Without any means of income, the couple live off their land and sometimes the generosity of donors.
To save money, they rarely eat meat, do not have a telephone and do not use the fan even in the hot summer, turning it on only briefly when guests visit.
"We have no money to even buy candy for our kids," Zhou says.
The family is no exception. Many other families with several members suffering from the deadly disease barely manage to survive.
Although billions of dollars is being spent on life-saving AIDS drugs across the world, donor governments are failing to ensure developing world patients have adequate diets, the UN World Food Program (WFP) warned last week at the 16th International AIDS Conference in Toronto.
The WFP joined the non-governmental organization Partners in Health here to say that people getting antiretroviral therapies were much more likely to die if they were undernourished.

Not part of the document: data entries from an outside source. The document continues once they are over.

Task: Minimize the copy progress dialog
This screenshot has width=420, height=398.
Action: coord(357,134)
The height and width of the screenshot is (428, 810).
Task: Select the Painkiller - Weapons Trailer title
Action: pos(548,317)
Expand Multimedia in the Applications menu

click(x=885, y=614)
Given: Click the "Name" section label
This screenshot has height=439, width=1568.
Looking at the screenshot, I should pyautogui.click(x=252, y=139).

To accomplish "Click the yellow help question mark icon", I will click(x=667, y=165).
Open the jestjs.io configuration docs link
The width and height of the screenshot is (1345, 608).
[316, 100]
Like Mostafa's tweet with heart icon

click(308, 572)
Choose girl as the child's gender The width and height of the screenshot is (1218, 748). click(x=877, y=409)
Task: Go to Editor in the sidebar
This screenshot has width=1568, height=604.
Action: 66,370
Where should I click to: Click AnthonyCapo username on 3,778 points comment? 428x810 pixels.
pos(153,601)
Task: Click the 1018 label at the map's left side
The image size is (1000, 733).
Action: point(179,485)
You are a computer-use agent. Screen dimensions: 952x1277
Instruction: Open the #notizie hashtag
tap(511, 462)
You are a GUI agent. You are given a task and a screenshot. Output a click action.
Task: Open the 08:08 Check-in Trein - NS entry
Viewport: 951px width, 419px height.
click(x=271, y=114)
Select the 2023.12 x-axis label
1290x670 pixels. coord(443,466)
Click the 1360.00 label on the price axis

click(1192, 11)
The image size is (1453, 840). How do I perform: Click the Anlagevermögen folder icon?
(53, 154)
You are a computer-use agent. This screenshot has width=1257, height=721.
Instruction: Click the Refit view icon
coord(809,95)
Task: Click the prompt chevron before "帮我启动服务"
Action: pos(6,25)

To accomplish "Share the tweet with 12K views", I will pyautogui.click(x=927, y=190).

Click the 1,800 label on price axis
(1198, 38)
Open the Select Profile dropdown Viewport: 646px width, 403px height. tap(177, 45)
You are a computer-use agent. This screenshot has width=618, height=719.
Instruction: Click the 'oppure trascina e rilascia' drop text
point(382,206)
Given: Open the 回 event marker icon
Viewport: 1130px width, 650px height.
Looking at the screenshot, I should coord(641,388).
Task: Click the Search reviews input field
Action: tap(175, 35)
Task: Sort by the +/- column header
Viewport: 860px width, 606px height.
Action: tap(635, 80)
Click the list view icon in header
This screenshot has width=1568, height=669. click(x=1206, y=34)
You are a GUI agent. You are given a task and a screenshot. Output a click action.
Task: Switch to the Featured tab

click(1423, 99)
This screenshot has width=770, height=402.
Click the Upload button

They nutrition programs for HIV patients were critically underfunded, even though a lack of food was often cited by people living with the disease, most of them in developing nations, as the most urgent need.
Although China has been praised for launching a program to provide HIV-positive citizens with free drugs in 2003, it provides very little else, even for people like Cao who were victims of an unsanitary government-approved scheme to encourage poor farmers to sell blood beginning in the 1980s.
Families with AIDS receive a stipend of just 12 yuan (US$1.50) per person for month, but not everyone gets the money as some corrupt local officials have been known to siphon off funds, volunteers in villages with a high number of AIDS sufferers say.
Babies receive milk powder and children who have AIDS or whose parents have AIDS are supposed to get free tuition, but some people receive only a waiver for a part of their tuition.
An AIDS patient in another village, Qiudian, says she does not know how she and her husband will be able to put their teenage daughter through high school.
"If she doesn't get a scholarship, she will have to drop out of school," says Cheng Xiaolan, 38.
In Cheng's home, a brand-new washing machine which was part of her wedding dowry years ago, sits covered in the cardboard box it came in. The family no longer uses it because they need to save on the electricity bill.